## EXERCISE
Write out exactly the line containing "Image resolution: width=1568" along with each line that follows it in the records below, and no others.

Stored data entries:
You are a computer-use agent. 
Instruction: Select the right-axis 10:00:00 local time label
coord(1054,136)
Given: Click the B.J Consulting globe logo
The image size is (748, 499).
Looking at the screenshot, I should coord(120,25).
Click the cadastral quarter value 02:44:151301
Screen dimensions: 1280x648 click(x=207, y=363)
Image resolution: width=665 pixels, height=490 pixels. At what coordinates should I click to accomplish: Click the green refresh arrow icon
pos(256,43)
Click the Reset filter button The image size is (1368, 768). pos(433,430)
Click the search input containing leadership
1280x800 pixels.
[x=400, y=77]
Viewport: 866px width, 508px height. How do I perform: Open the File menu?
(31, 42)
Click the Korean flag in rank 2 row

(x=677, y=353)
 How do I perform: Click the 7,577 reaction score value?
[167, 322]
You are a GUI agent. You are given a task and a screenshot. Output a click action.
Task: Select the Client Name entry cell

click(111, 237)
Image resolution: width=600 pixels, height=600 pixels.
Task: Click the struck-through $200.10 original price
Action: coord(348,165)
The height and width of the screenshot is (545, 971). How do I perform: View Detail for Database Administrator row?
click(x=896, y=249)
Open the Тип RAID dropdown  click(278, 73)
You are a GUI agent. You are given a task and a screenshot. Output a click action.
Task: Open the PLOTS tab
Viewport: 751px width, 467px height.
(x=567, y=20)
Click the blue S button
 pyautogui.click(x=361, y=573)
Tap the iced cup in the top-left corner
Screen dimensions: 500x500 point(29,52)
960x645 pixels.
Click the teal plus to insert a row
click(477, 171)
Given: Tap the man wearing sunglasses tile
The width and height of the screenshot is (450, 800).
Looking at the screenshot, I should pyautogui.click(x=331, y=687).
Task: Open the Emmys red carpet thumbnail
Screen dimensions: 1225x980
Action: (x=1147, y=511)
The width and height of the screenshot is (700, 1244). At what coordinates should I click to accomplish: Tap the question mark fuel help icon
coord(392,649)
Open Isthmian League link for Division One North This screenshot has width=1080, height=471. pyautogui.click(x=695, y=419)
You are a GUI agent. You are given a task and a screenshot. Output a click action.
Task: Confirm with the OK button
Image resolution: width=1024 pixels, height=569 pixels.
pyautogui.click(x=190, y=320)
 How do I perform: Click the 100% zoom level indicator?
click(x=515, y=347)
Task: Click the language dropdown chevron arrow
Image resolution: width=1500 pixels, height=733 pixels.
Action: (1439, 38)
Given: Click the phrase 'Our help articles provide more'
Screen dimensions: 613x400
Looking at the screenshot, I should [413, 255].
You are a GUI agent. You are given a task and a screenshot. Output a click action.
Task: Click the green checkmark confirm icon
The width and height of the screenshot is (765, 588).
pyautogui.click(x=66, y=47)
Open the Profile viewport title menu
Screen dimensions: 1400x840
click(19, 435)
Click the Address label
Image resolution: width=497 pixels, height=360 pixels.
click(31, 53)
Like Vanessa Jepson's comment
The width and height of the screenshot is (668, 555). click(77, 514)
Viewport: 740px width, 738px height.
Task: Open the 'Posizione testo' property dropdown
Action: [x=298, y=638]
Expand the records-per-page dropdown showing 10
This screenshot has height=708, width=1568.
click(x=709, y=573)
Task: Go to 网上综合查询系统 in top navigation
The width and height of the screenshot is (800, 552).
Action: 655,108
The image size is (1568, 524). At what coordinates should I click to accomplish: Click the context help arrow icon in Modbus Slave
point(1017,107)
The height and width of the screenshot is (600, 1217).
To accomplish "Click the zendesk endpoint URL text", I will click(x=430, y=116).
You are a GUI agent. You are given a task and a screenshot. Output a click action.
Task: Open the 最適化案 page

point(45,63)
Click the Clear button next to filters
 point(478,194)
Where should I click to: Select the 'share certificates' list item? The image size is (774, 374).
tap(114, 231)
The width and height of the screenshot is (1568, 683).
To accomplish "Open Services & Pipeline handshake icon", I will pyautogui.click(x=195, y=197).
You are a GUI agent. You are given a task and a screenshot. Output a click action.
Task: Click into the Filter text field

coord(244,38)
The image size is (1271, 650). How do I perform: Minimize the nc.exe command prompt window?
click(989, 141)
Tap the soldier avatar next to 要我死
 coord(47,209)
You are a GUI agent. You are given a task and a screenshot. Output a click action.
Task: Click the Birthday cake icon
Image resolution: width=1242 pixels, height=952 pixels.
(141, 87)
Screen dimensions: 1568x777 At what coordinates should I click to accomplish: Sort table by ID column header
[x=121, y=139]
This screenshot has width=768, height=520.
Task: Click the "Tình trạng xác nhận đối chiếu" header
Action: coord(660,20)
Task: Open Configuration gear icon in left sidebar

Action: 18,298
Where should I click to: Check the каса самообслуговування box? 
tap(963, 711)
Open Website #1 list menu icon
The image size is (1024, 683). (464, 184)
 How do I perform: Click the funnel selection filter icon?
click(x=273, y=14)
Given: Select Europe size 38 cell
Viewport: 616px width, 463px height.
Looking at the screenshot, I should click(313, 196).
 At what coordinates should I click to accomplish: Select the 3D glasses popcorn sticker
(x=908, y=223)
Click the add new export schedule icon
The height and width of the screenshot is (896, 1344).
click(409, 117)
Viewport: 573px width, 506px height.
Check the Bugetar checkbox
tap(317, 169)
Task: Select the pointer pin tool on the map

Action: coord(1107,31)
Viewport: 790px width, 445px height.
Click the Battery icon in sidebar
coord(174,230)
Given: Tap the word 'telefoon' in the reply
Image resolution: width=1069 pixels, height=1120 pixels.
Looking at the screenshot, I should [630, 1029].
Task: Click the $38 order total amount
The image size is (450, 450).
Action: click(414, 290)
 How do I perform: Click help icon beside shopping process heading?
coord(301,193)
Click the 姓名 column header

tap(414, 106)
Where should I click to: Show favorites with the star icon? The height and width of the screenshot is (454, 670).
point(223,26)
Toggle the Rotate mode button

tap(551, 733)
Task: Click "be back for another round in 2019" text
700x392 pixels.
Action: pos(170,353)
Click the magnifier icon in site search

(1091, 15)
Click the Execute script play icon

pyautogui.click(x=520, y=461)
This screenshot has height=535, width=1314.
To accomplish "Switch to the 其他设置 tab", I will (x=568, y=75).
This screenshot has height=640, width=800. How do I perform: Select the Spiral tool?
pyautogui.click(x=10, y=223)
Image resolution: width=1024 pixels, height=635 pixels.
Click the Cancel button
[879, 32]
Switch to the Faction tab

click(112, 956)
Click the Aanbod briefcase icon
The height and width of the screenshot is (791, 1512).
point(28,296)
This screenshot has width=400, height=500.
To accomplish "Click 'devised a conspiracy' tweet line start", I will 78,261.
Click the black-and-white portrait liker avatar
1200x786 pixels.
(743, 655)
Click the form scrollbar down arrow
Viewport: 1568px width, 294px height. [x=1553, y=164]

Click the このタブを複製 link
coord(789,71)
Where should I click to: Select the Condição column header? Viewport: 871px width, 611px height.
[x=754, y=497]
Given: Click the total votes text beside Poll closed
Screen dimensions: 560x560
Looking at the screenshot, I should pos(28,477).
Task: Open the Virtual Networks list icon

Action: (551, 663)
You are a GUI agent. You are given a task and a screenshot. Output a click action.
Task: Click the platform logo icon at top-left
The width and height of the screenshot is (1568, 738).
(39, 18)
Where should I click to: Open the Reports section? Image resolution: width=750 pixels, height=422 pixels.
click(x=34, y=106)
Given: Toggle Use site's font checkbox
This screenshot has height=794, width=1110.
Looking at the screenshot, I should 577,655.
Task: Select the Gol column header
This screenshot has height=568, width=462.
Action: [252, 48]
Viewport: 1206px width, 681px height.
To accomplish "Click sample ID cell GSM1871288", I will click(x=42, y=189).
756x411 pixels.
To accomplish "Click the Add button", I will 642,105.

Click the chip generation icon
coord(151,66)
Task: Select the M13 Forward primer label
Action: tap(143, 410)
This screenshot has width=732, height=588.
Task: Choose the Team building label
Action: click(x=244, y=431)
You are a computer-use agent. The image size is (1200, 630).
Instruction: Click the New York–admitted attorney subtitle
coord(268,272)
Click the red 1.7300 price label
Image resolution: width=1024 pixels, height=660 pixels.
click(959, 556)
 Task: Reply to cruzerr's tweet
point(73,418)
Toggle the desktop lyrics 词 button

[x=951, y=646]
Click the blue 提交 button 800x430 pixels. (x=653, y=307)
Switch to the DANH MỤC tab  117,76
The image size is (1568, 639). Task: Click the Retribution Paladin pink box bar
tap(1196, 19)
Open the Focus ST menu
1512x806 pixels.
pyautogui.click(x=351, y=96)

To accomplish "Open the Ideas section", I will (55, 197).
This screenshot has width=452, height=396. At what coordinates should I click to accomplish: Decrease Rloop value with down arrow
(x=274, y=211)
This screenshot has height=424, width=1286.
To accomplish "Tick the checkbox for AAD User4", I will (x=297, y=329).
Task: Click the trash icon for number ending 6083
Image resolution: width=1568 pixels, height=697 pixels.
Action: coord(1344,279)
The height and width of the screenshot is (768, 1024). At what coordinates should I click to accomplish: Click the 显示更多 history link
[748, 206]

## EXERCISE RESULT
Image resolution: width=1568 pixels, height=697 pixels.
Action: coord(1344,279)
The height and width of the screenshot is (768, 1024). At what coordinates should I click to accomplish: Click the 显示更多 history link
[748, 206]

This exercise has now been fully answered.